**Exercise materials:**
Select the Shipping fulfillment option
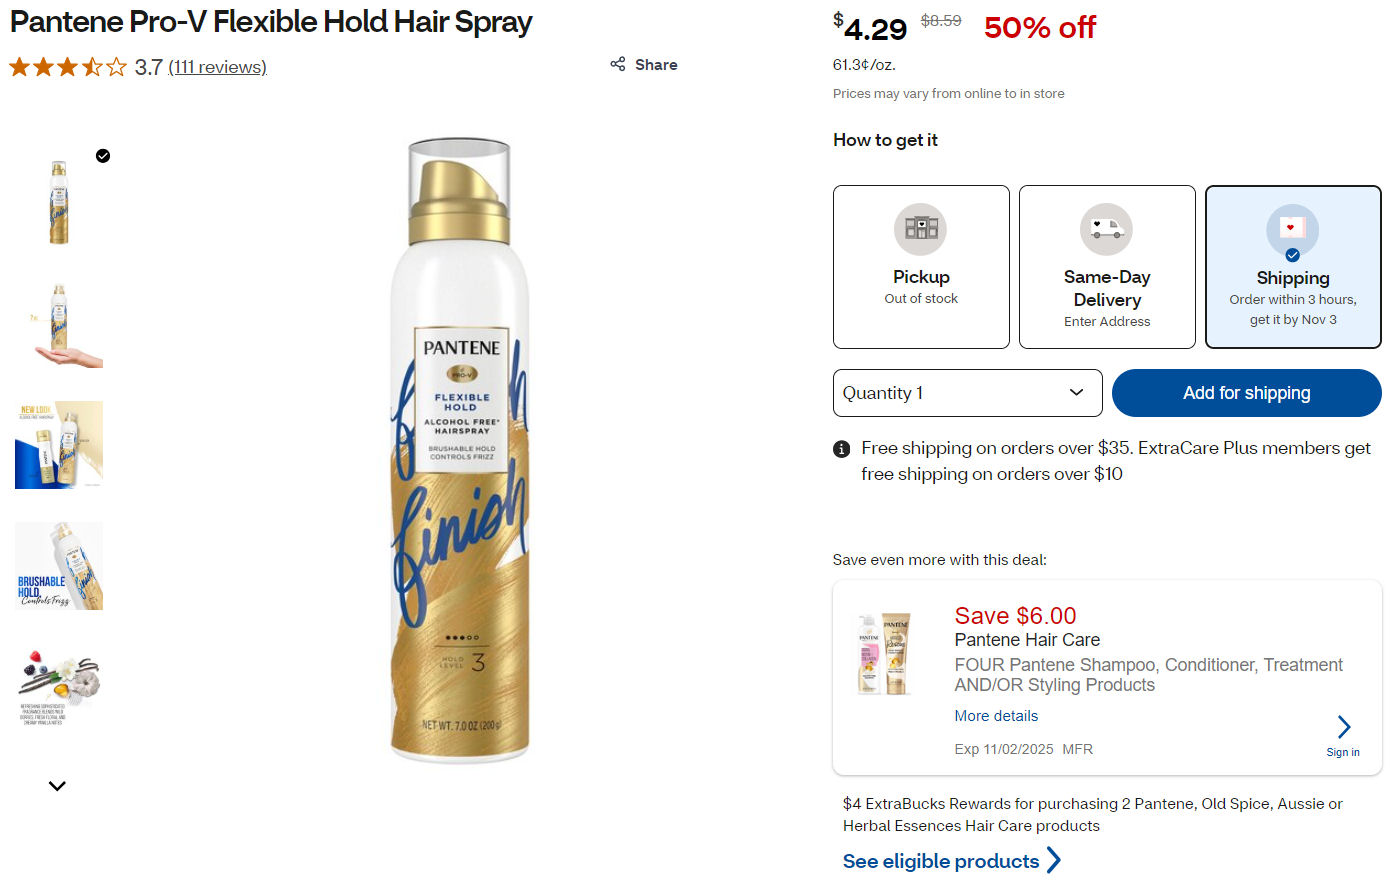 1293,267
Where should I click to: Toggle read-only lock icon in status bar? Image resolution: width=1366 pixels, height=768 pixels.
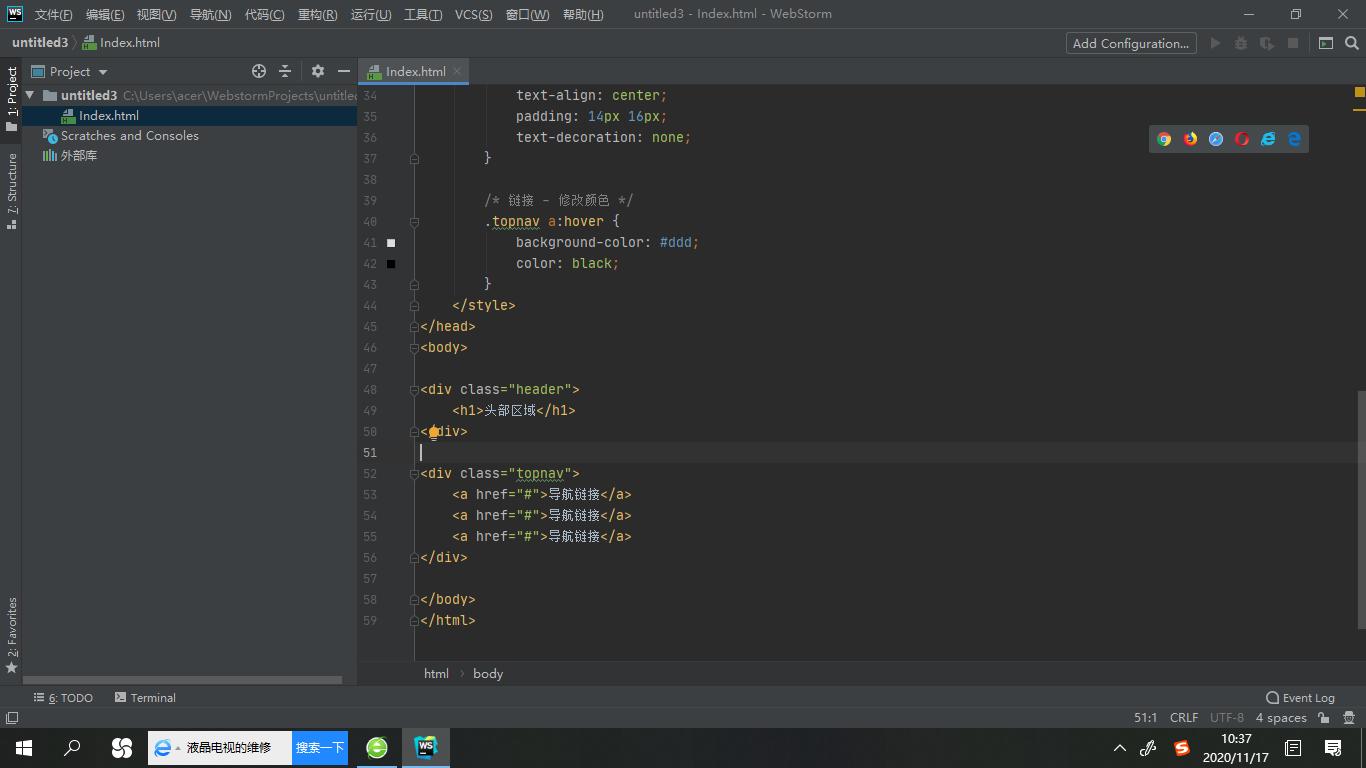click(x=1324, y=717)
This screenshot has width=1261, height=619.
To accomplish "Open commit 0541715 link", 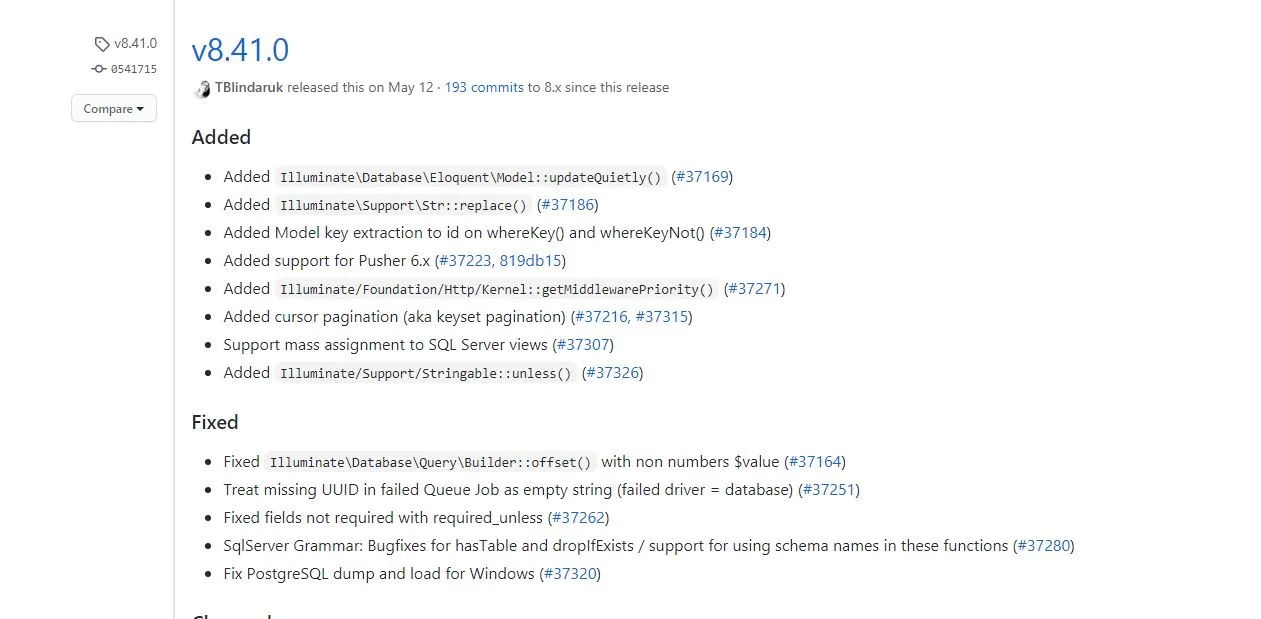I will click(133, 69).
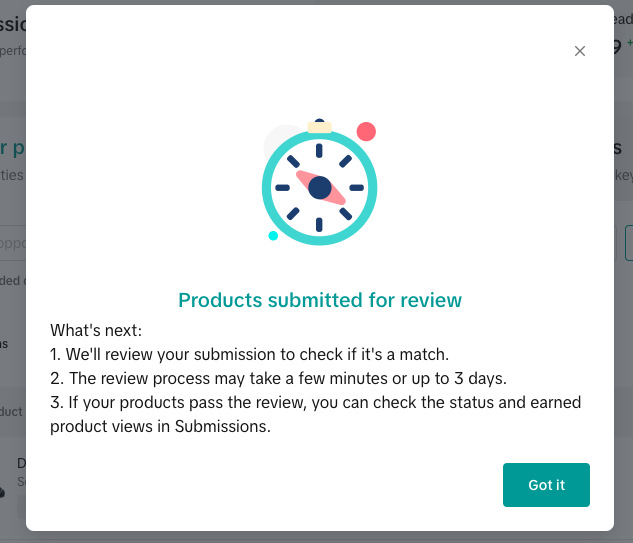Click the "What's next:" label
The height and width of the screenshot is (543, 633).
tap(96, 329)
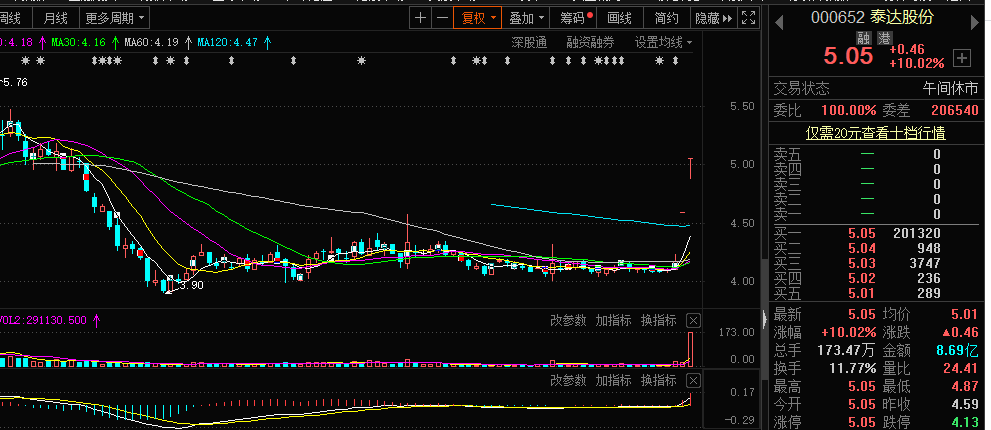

**Exercise instructions:**
Repeat only what runs from the first line of the records above to the line with "This screenshot has width=1261, height=619.", both included, word for word, minus the pictures.

**Answer to this problem:**
Select the Shipping fulfillment option
 1293,267
Where should I click to: Toggle read-only lock icon in status bar? Image resolution: width=1366 pixels, height=768 pixels.
click(x=1324, y=717)
This screenshot has width=1261, height=619.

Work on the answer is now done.